White Scars have had three cameos, no sign of Jaghatai in fiction. One of those cameos may as well have been *********** the Chinaman, given how tactful or innovative the stereotype was.

The Iron Warriors have had...one short story and a cameo.

The Iron Hands have had one major cameo and another smaller cameo.

No, the Salamanders might have a small end of the stick, even _a short end_, but they don't have *the* short end. That's the Scars, still.


----------



## Cold86 (Sep 24, 2010)

Ah yes i see your point. Yah thats really bugs me tooa bout the way the "race" of the white scars is treated. Im 100% Korean and yah i wish there was some more Eastern influence in the 40k universe and not just the crazy horse riding, steppe living, nomad mongols, that are the white scars. Jez they at least could do some IG based on Japanese culture or chinese culture. I mean they were only the most advanced armies in the ye olde times.

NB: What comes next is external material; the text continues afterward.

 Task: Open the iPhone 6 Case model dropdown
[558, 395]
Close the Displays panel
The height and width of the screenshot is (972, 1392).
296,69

Back to salamanders though. would anyone care to tell me why Salamanders are "slower" than other marines? I think thats BS, Though ive also read they spend alot of time building muscle strength and conditioning. So instead does that mean there slightly stronger and have more stamina than other marines?


----------



## Wusword77 (Aug 11, 2008)

Cold86 said:


> Does anyone else feel like the salamanders are getting the short end of stick when its comes to fluff?
> 
> Now i know Iron hands have had it pretty bad but at least their Primarch has been fleshed out some and had a couple Badass fight scenes against his brother Fulgrim.
> 
> ...


You mean in the Heresy novels? Cause I think a trilogy of books, 3 audio books, and a novella is pretty good.



Xisor said:


> The Iron Warriors have had...one short story and a cameo.


Iron Warriors Omnibus?


----------



## Lux (Apr 17, 2010)

Cold86 said:


> Ah yes i see your point. Yah thats really bugs me tooa bout the way the "race" of the white scars is treated. Im 100% Korean and yah i wish there was some more Eastern influence in the 40k universe and not just the crazy horse riding, steppe living, nomad mongols, that are the white scars. Jez they at least could do some IG based on Japanese culture or chinese culture. I mean they were only the most advanced armies in the ye olde times.
> 
> Back to salamanders though. would anyone care to tell me why Salamanders are "slower" than other marines? I think thats BS, Though ive also read they spend alot of time building muscle strength and conditioning. So instead does that mean there slightly stronger and have more stamina than other marines?


I believe it is in deliverance lost, where the geneseed samples are being explained as each one is being analyzed and commented on (not all 20, but goes through a handful of them). One of them the comments are "this one is modified to have slower reactions, but at the gain of increased pain threshold" 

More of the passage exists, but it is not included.